E nella scrittura come nella corsa, mi pare che procedere senza energie né obiettivi riveli qualcosa di straordinario. Si riesce cioè a scoprire la natura più intima del gesto, sia esso il correre o lo scrivere.
Come se si corresse o scrivesse, non so dirlo meglio di così, finalmente senza di noi.
Iniziando un allenamento con la voglia sotto i tacchi (ma forse, trattandosi di corsa, avrei dovuto scegliere un’altra metafora), piano piano il fisico si riscalda, i battiti aumentano e op là, si è di nuovo dentro il mistero della corsa. Un passo, un altro passo, senza velleità, senza urgenze. Si sente questa cosa che è il correre, e che ci sta portando un metro, dieci metri, un chilometro più avanti.
Poi si rientra a casa, ci si fa la doccia, e in quello stato di benefica stanchezza non si pensa alla velocità tenuta ma al fatto che l’allenamento doveva essere fatto, perché c’è sempre qualcosa di bello e di giusto nell’insensatezza della corsa. Ma cosa?

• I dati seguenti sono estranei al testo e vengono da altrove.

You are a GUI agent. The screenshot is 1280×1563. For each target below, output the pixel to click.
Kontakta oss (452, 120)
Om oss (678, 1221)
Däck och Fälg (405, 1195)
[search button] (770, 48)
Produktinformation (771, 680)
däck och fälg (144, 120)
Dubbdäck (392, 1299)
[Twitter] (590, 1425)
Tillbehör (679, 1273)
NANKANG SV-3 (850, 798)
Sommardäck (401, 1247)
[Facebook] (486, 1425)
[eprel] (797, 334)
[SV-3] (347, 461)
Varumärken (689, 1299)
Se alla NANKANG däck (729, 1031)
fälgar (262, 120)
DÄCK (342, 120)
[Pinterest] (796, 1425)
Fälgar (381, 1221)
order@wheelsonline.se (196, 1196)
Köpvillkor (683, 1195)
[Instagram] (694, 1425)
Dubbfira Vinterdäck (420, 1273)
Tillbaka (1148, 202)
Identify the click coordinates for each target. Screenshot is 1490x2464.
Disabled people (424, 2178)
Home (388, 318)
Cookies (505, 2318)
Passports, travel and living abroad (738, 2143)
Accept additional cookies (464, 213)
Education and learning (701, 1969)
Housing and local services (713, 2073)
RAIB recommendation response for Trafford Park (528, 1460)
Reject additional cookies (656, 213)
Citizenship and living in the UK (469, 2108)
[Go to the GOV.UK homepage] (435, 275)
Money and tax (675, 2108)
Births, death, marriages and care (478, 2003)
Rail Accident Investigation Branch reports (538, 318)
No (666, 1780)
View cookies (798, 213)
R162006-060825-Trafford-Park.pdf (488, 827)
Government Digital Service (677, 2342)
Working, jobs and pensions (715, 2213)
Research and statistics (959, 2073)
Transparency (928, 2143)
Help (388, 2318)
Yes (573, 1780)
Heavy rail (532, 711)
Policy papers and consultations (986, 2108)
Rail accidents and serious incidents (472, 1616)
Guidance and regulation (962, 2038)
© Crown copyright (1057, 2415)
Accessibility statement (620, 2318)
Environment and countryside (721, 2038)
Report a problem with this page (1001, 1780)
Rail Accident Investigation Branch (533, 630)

È come quelle volte in cui
È come quelle volte in cui devi redigere un articolo per la rubrica settimanale e non sai proprio cosa dire, ma si comincia a scrivere ciò che passa per la testa. Certo, mantenendo un certo rispetto per sé e per i lettori, dunque non infilando una serie di parole in ordine casuale ma cercando di organizzare un discorso consequenziale e magari nemmeno noioso.
E così, parola dopo parola, si arriva in fondo all’articolo, e in quello stato di benefica stanchezza che subentra alla scrittura ci si rilegge, e non si pensa a ciò che è stato scritto ma al fatto che l’articolo andava approntato, perché c’è sempre qualcosa di bello e di giusto nell’insensatezza della scrittura. Ma cosa?
Senso e ritmo
Diciamocelo: a vedere le cose in una prospettiva un po’ meno miope, diciamo una prospettiva lunga tutt’una vita, le cose piene di senso e quelle prive vengono inghiottite allo stesso modo, alla fine, e le prime – prese tutte assieme, eh! – non fanno guadagnare nemmeno mezza giornata di esistenza supplementare.
Allora, forse, a riguardare al vuoto di senso di una corsa, e al vuoto di senso di una pagina, si scopre che rimane… che cosa? Rimane il rumore dei passi sulla strada, rimangono i suoni delle parole (o il loro significante, se volete far bella figura in società). E sono quelle le sensazioni più nitide, vivide, fisiche. Il resto non è che l’insieme dei nostri ragionamenti.
E così stai a vedere che, nella vita, le cose più vere sono quelle che obbediscono a un ritmo, più che a un senso.